Searching is a process of finding a sequence of steps needed to solve any problem. The prior difference between informed and uninformed search is that the informed search provides the guidance on where and how to find the solution. Conversely, the uninformed search gives no additional information about the problem except its specification.
However, between both informed and uninformed search techniques, the informed search is more efficient and cost-effective.
Content: Informed Search Vs Uninformed Search
|Basis for comparison||Informed Search||Uninformed Search|
|Basic ||Uses knowledge to find the steps to the solution.||No use of knowledge|
|Efficiency||Highly efficient as consumes less time and cost.||Efficiency is mediatory|
|Performance||Finds solution more quickly||Speed is slower than informed search|
|Algorithms||Depth-first search, breadth-first search and lowest cost first search||Heuristic depth first and breadth-first search, and A* search|
Definition of Informed search
The informed search technique utilizes the problem specific knowledge in order to give a clue to the solution of the problem. This type of search strategy actually prevents the algorithms from stumbling about the goal and the direction to the solution. Informed search can be advantageous in terms of the cost where the optimality is achieved at lower search costs.
To search an optimal path cost in a graph by implementing informed search strategy the most promising nodes n are inserted to the heuristic function h(n). Then the function returns a non-negative real number which is an approximate path cost calculated from node n to the target node.
Here the most important part of the informed technique is the heuristic function which facilitates in imparting the additional knowledge of the problem to the algorithm. As a result, it helps in finding the way to the goal through the various neighbouring nodes. There are various algorithms based on the informed search such as heuristic depth-first search, heuristic breadth-first search, A*search, etcetera. Let’s now understand heuristic depth-first search.
Heuristic Depth First Search
Similar to depth-first search method given below heuristic depth first search chooses a path but traverse all paths from the selected path prior to choosing another path. However, it chooses the best path locally. In cases where the smallest heuristic value is the priority for the frontier, then it is known as best first search.
Another informed search algorithm is A* search which merges the concept of lowest cost first and best first searches. This method considers both path cost and heuristic information in the process of searching and selecting the path to be expanded. An estimated total path cost used for each path residing on the frontier from the start to the target node. Therefore it uses two functions at the same time – cost (p) is the cost of the discovered path and h (p) is the estimated value of the path cost from the starting node to the goal node.
Definition of Uninformed search
The uninformed search is different from informed search in the way that it just provides the problem definition but no further step to finding the solution to the problem. The primary objective of uninformed search is to differentiate between the target and non-target state, and it totally ignores the destination it is heading towards in the path until it discovers the goal and reports successor.
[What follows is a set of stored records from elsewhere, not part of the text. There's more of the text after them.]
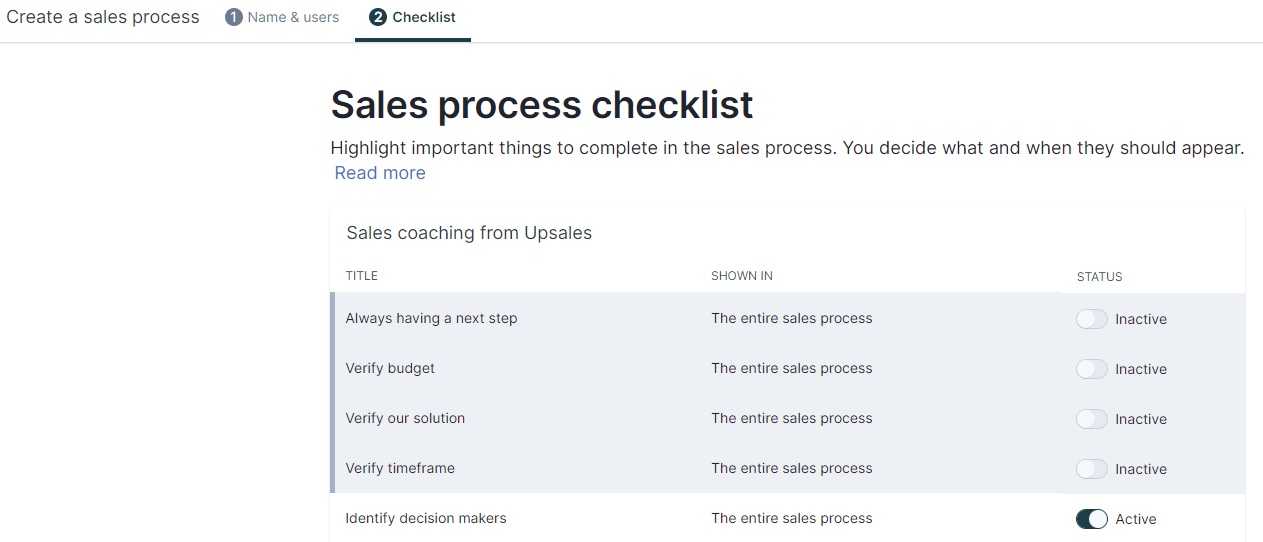Image resolution: width=1263 pixels, height=542 pixels.
Task: Select the Verify budget checklist item
Action: pos(787,368)
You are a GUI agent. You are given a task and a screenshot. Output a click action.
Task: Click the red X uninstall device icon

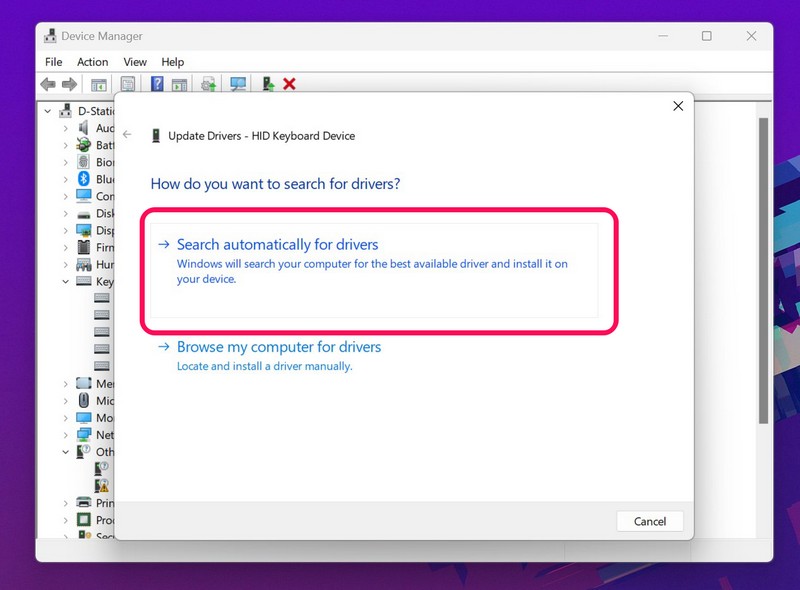[x=289, y=85]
This strategy is also known as a blind search.
There are various search algorithms under this category such as depth-first search, uniform cost search, breadth-first search, and so on. Let us now understand the concept behind the uninformed search with the help of depth-first search.
Depth First Search
In depth first search, a Last in first out stack is used to add and remove the nodes. Only one node is added or removed at a time and the first element removed from the frontier of the stack would be the last element added to the stack. By employing stack in the frontier results in the searching of paths proceeded in depth first manner. When a shortest and optimal path being searched using depth-first search, the path created by the adjacent nodes is completed first even if it is not the desired one. Then the alternative path is searched through backtracking.
In other words, the algorithm chooses the first alternative at each node then backtracks to another alternative until it has traversed all paths from first selection. This also raises a problem where the search may cease to stop because of infinite loops (cycles) present in the graph.
Key Differences Between Informed and Uninformed Search
- The former informed search technique uses knowledge in order to find the solution. On the other hand, the latter uninformed search technique does not use knowledge. In simpler terms there is no further information is provided about the solution.
- The efficiency of the informed search is better than the uninformed search.
- Uninformed search consumes more time and cost as it has no clue about the solution as compared to informed search.
- Depth-first search, breadth-first search and lowest cost first search are the algorithms come under the category of the uninformed search. As against, informed search covers the algorithms such as heuristic depth-first, heuristic breadth-first search and A* search.
The informed search provides the direction regarding the solution while in uninformed search no suggestion is given regarding the solution. This makes uninformed search more lengthy when the algorithm is implemented.